New York—Prenatal exposure to selective serotonin reuptake inhibitors (SSRIs) is associated with fetal brain development, especially in regions essential for emotional processing, according to a new study.

The report in JAMA Pediatrics, which calls for further research on the potential long-term behavioral and psychological outcomes of the neurodevelopmental changes, suggests that the finding is especially important because SSRI use has increased among pregnant women.

The Columbia University Medical Center–led research team posits that usage of the drugs might be on an upswing because of an increased awareness about the adverse effects of untreated prenatal maternal depression on women and children.

Background information in the article notes that although not much is known about the association between prenatal SSRI and fetal neurodevelopment in humans, animal studies have hinted that perinatal SSRI exposure can alter brain circuitry and produce anxiety and depressive-like behaviors after adolescence.

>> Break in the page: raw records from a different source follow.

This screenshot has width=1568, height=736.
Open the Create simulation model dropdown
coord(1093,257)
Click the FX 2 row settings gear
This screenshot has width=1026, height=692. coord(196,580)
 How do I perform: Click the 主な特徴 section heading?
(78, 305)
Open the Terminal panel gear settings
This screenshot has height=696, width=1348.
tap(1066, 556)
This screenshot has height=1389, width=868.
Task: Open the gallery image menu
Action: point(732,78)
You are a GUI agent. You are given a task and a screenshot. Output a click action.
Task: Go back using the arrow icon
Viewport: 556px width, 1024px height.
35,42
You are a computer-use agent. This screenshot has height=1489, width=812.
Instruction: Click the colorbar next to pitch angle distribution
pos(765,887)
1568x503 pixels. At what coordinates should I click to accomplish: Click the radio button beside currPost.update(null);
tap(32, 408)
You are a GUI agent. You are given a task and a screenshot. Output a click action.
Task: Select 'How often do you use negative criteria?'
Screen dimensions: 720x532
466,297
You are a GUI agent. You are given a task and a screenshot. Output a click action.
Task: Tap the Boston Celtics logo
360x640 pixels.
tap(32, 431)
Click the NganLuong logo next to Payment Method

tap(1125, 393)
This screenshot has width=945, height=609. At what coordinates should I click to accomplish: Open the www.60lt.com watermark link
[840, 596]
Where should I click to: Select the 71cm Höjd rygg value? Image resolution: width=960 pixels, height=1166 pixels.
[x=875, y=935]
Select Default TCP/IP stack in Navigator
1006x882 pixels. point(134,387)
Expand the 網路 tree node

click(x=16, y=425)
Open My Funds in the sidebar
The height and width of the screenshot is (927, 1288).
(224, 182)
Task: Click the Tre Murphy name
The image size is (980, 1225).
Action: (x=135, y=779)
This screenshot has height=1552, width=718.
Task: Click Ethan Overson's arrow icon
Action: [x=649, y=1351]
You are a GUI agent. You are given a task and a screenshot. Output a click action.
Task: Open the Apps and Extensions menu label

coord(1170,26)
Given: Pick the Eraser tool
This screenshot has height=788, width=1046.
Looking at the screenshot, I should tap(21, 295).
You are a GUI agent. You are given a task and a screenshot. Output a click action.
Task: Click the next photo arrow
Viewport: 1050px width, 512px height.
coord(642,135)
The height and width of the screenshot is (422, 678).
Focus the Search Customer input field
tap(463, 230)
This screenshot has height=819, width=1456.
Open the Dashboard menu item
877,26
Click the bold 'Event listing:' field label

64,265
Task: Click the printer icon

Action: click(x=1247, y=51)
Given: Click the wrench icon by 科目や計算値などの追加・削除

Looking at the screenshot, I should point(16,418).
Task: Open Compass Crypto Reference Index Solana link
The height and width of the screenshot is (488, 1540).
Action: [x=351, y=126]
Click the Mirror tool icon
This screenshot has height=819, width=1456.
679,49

To try to determine the effects, the researchers focused on 98 infant-mother pairs between 2011 and 2016; 16 infants who had in-utero SSRI exposure self-reported by mothers were compared with 21 infants exposed in utero to untreated maternal depression and 61 other healthy infants without those exposures.

The study team looked at SSRIs and untreated maternal depression, using magnetic resonance imaging (MRI) to estimate gray-matter volume and white matter structural connectivity.

Results were that voxel-based morphometry showed significant gray matter volume expansion in the right amygdala (Cohen d = 0.65; 95% CI, 0.06-1.23) and right insula (Cohen d = 0.86; 95% CI, 0.26-1.14) in SSRI-exposed infants versus both healthy controls and infants exposed to untreated maternal depression.

In addition, in connectome-level analysis of white matter structural connectivity, the SSRI group showed a significant increase in connectivity between the right amygdala and the right insula with a large effect size (Cohen d = 0.99; 95% CI, 0.40-1.57) compared with healthy controls and untreated depression, researchers report.